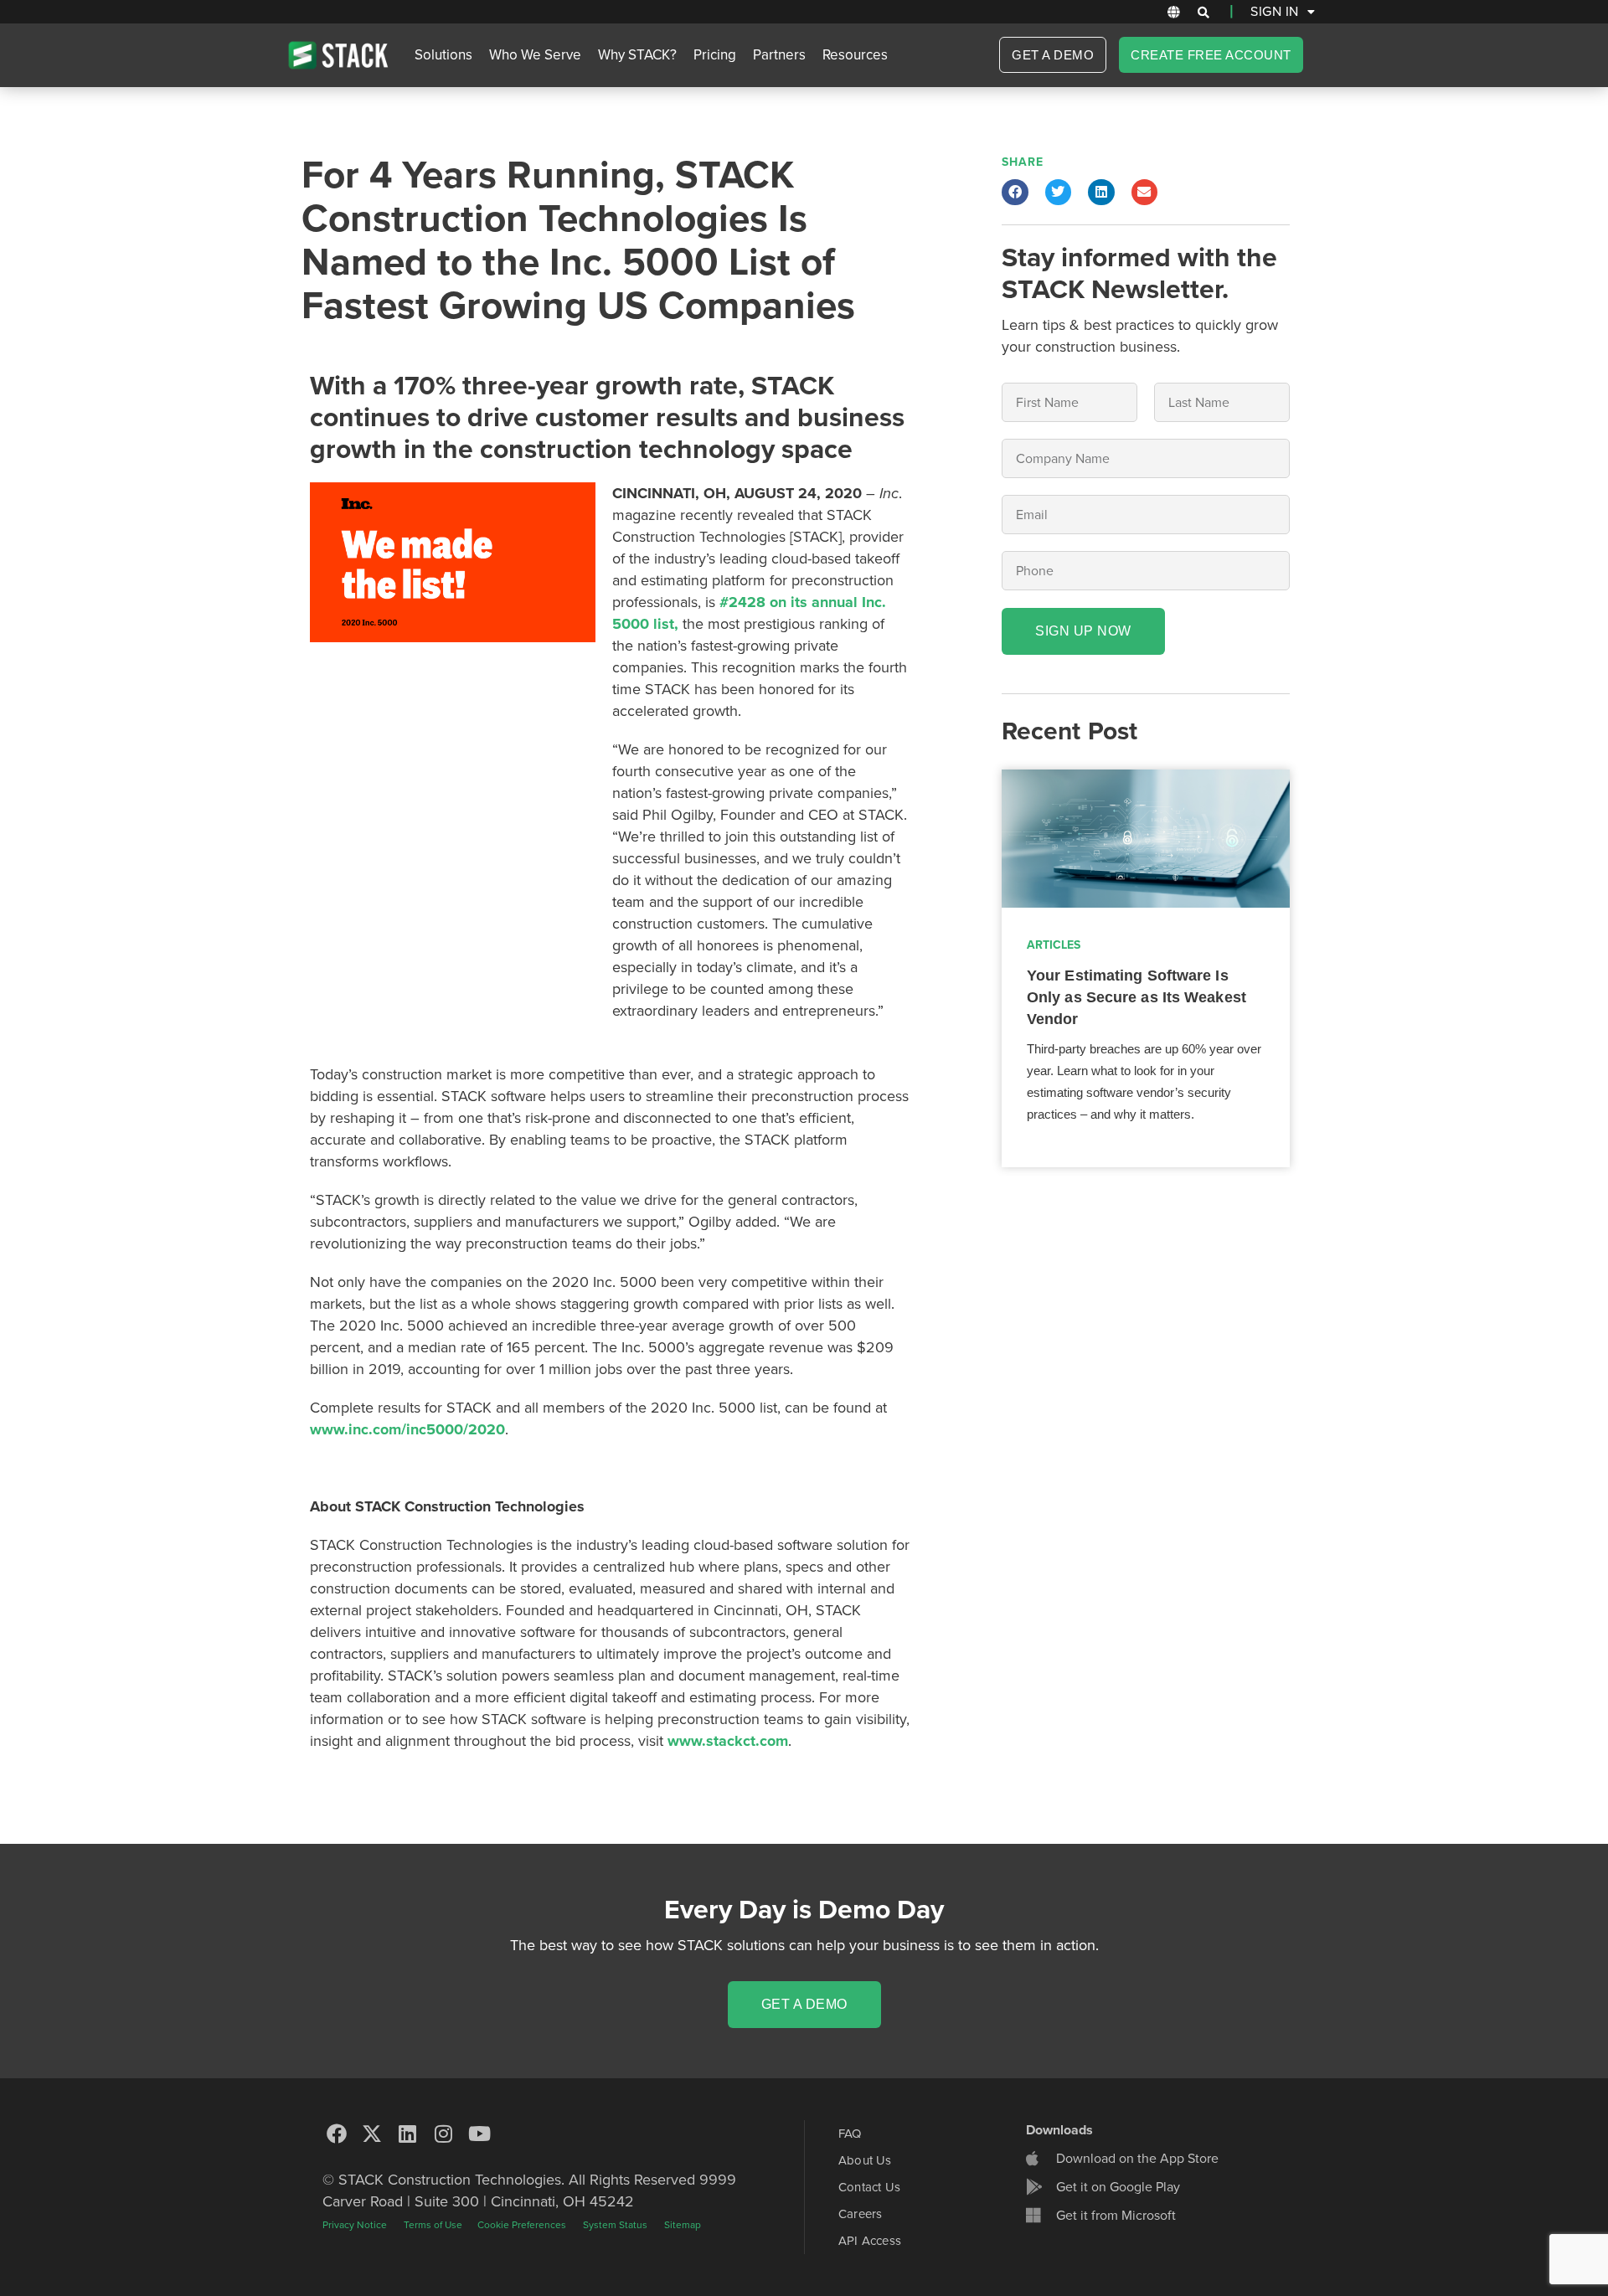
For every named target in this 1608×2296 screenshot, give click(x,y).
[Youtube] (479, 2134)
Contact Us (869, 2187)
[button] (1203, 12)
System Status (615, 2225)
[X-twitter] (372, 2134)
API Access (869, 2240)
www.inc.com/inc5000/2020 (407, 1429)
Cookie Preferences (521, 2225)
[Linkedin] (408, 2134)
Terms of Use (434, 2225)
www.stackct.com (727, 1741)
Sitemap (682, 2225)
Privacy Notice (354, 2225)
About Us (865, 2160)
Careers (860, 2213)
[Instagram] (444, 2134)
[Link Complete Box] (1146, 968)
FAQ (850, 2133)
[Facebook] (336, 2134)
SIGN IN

============

WORK TO COMPLETE
Nothing but the records, copied exactly and stripped of pictures, should be returned.

WRITTEN SOLUTION
For every named target in this 1608×2296 screenshot, give click(x,y).
[Youtube] (479, 2134)
Contact Us (869, 2187)
[button] (1203, 12)
System Status (615, 2225)
[X-twitter] (372, 2134)
API Access (869, 2240)
www.inc.com/inc5000/2020 (407, 1429)
Cookie Preferences (521, 2225)
[Linkedin] (408, 2134)
Terms of Use (434, 2225)
www.stackct.com (727, 1741)
Sitemap (682, 2225)
Privacy Notice (354, 2225)
About Us (865, 2160)
Careers (860, 2213)
[Instagram] (444, 2134)
[Link Complete Box] (1146, 968)
FAQ (850, 2133)
[Facebook] (336, 2134)
SIGN IN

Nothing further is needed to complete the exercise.